Way Back


This week I decided to try something different in my journal. I noticed on Dawn Sokol’s wonderful blog that she had a great Art Journal Fridays prompt (scroll down to the bottom). I know I’m a little late and I actually combined 2 of her prompts, but better late than never. I combined the Earliest Memory journal prompt with the Leap Day prompt. The idea is that you include a photo of yourself and journal one of your earliest memories which I combined with the Leap Day idea of using something you haven’t used before. I decided to experiment with a lovely set of Dr. Martin’s Bombay India Inks that I have never used. Any other art supply junkies out there? You know who you are.

I was telling my daughter about this journal page and we started talking about our earliest memories. It’s strange, but her earliest memories are vivid for me as well, just from another perspective. Her earliest memories are my mid-life memories. They are clearly her memories, but I remember the events too, just from a really different perspective. Anyway, it got me really thinking about my earliest memories and now old memories are new again, returning to me.

When I was working on this page I used the words “way back”, because at 51, 3 years old is way back. Sometimes I can’t remember what I did last weekend, so going back 48 years is a huge stretch. But I have memories from then that still touch me today. My tender heart remembers dear, sweet things that still resonate with me.


My Grandmother, Frances Whitney.

Most of them center around my grandmother’s house. We lived with her for a while when we moved from Brazil back to Colorado. It’s a long story, but my father had a posting in Bahia and after a couple of years and internal, Brazillian political troubles, we moved back to the states. My grandmother was tough as nails (we called her Grandmother) and a great nature lover, she helped raise me. She was a gardener and birder and to this day I still love both of these things. She would be 115 today, if she was still alive. She died one week after her 100th birthday, the year my daughter was born. I have one precious picture of her, my mom, myself and my 3 month old daughter. Four generations all together – from 100 years to 3 months old. It’s remarkable. For me at least. But I digress.

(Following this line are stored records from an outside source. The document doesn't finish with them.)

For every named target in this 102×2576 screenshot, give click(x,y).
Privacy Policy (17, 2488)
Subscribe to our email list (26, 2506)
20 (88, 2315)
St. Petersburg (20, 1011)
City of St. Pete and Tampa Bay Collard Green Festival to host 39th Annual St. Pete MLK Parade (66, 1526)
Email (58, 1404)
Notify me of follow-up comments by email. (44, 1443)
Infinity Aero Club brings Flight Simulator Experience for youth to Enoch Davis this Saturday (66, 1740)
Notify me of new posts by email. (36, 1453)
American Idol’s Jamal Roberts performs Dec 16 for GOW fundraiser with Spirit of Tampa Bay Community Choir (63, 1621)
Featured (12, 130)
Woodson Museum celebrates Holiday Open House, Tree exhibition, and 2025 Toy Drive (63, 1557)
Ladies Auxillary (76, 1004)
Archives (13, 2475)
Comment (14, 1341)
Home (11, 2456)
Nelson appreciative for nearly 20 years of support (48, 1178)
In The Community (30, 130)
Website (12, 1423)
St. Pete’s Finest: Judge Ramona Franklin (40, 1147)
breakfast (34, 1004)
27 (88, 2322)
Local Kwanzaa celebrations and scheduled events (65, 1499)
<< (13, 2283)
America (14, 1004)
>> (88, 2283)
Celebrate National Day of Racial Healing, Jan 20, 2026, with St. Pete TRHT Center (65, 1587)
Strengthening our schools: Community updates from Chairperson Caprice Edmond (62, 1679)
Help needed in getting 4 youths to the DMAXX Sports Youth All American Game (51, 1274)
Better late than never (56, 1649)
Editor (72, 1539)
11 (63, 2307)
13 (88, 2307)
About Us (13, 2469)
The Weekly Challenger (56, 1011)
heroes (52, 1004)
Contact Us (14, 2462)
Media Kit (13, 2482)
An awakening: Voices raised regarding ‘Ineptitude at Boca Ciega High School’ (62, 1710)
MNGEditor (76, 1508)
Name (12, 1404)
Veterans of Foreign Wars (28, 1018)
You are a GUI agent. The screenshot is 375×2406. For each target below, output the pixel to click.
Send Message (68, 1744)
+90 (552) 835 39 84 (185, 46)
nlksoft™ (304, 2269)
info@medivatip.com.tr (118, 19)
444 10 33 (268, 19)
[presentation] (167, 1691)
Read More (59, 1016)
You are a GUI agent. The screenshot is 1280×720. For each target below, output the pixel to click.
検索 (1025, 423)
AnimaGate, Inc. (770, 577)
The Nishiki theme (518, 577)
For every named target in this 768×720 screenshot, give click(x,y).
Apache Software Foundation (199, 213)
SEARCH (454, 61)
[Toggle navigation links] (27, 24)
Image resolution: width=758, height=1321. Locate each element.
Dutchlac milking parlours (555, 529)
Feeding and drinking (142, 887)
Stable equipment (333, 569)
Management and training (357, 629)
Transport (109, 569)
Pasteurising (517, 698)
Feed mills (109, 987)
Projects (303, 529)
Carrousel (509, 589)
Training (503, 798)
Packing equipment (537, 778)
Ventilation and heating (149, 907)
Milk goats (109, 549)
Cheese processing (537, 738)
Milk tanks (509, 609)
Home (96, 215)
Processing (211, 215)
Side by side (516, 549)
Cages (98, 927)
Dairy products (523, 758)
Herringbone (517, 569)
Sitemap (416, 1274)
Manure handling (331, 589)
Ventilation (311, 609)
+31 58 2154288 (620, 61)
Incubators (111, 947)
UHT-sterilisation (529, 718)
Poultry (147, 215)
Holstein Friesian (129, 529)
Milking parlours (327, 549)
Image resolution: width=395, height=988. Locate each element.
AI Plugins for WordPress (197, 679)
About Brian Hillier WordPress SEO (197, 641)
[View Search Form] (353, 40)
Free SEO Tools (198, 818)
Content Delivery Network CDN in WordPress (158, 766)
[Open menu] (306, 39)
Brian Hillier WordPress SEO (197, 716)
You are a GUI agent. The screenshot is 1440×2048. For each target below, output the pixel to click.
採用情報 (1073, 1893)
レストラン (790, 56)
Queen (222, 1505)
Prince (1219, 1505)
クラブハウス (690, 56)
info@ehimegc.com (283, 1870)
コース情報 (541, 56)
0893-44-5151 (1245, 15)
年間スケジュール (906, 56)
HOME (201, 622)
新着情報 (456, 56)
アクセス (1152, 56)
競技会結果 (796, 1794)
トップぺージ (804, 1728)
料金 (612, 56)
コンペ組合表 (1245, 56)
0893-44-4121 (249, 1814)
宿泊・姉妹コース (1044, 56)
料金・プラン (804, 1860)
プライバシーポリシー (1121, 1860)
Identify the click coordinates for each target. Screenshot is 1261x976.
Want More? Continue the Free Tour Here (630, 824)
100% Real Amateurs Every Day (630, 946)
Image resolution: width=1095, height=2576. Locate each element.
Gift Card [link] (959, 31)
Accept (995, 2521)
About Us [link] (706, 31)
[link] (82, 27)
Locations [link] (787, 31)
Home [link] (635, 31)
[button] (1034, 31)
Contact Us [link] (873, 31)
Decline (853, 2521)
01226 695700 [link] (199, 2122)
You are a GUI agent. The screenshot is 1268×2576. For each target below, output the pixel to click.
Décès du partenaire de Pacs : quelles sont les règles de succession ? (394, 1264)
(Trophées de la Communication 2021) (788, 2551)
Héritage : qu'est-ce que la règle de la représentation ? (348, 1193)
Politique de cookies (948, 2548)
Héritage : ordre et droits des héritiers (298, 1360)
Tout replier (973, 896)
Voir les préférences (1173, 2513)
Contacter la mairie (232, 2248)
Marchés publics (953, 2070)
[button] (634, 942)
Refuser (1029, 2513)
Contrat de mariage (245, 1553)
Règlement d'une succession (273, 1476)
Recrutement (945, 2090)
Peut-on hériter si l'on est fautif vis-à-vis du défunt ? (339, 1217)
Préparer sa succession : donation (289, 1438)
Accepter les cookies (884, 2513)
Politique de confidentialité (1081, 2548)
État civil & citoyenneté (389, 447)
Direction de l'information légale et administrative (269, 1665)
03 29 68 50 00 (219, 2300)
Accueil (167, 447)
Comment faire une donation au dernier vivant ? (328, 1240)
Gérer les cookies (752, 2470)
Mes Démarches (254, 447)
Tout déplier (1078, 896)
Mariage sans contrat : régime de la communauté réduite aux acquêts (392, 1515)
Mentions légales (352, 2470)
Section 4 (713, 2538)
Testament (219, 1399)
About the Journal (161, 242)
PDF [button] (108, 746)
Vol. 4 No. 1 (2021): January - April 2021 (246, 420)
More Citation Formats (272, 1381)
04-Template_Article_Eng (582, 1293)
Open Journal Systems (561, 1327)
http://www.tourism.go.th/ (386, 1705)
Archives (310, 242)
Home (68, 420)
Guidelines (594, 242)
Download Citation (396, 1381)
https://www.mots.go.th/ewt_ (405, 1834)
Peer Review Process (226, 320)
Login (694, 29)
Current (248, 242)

This journal page is me making my 3rd birthday cake. While I don’t remember this exact day, I remember things from this time. The background of the page is the very, what’s now called “mid-century”, 1959 curtain pattern from my grandmother’s living room. I remember cavorting around the yard with my cousin at this house and the amazingly terrifying rural fire siren that would ring out unexpectedly and spring and summer mornings laying in bed, the scents of the garden wafting through the window.


Western meadowlark.

I had another moment of way back the other morning when I ventured out to get the newspaper. My yard backs up to a bit of open space. What’s known in Colorado as “high plains.” The best thing about it, besides the nightly coyote serenade, is that it is truly “open space”. Not great for recreation – it’s a hill and it’s covered with yucca and prickly grasses that stick to your shoe laces and socks when you try going out for a ramble – just “unused”, glorious, open space. Big slabs of rock dot the hillside and some old farm implements hide, tucked behind a little rise. But this is the perfect habitat for one of my favorite birds and one that takes me back to my earliest memories. The western meadowlark. And on this late winter morning (just a bit of spring in the air), I heard my first meadowlark of the season. This, for me, is my harbinger of spring, the soundscape of hope and renewal. Hearing the meadowlark’s song takes me straight back to my grandmother’s house, waking as a young child listening to this marvelous song. Have a listen here.

I think we carry these earliest memories with us always. And as I’ve thought about it this week, I realize how much and how often I use them as touchstones.

Thank you Dawn for this memory invoking journal prompt. It took me way back and brought me right into the present moment. What could be better?

3 Responses to Way Back

  1. Dawn says:

    Awesome, Fran! Aren’t memories wonderful?!

  2. Leah Kahn says:

    I find it so bizarrer that your bird memories are so tender, and mine are, well, let’s just say, at the other end of the spectrum. Earliest memories – you’ve almost inspired me with this piece to commit to paper my own. Almost.

  3. Gwen says:

    What a lovely post! I spent every summer in Colorado when I was growing up, or I should say, two weeks of it, at my grandparent’s house in Granby. I could smell the sage on the hill behind my grandmother’s house while reading about the open space behind your house. I haven’t had a memory where I could smell that place I loved for a very long time, so thanks for your post!